Have you ever been so drunk you thought you had alcoholic poisoning? An increasing number of Brits have, it the latest figures on hospital admissions for alcohol-related problems are anything to go by.
Statistics from the NHS Information Centre suggest about twice as many people currently go to hospital because they've drunk a serious amount of alcohol, or for alcohol-related problems such as cirrhosis of the liver, compared with just ten years ago.
The figures show almost 70,000 people had to go to hospital last year because of a health problem directly related to boozing. That's one person admitted to hospital for an alcohol-related problem every seven minutes.

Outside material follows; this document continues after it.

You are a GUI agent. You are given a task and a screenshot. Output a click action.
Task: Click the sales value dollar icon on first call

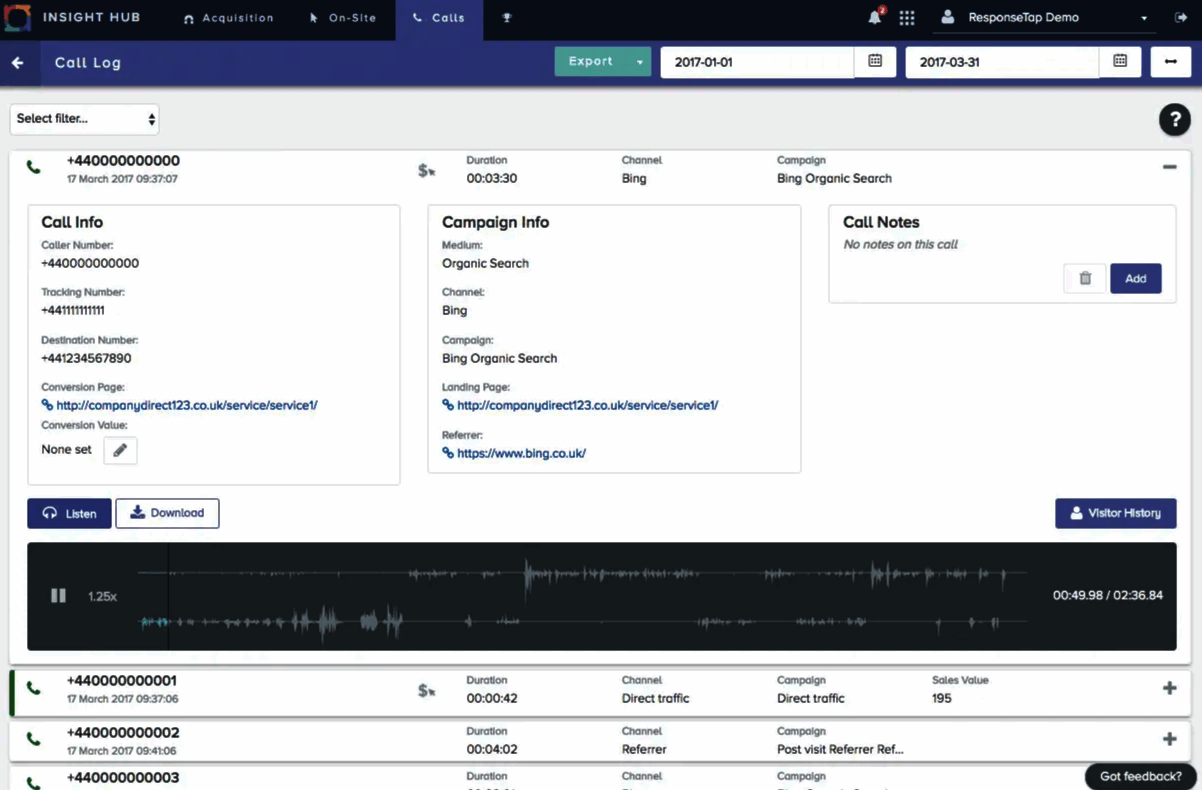pos(426,170)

Critics of the previous government claim the rise in serious alcohol problems is a direct result of the relaxed licensing laws that paved the way for 24-hour drinking. But supermarkets that sell ridiculously cheap booze are also coming under fire.
So why are more and more people drinking at such excessive levels? It's one thing having one too many glasses of wine on the odd Friday of Saturday night, but to drink so much you need to be admitted to hospital is in a different league entirely.
Knowing how much you can safely drink could help: that's 14 units of alcohol a week for women (21 for men). A unit is a 125ml glass of wine (that's a small glass, most pubs and clubs serve measures of double, even triple, that amount), a single pub measure of spirits or half a pint of normal-strength lager, beer or cider.
How much do you drink in an average week? Are you worried your boozing is out of control?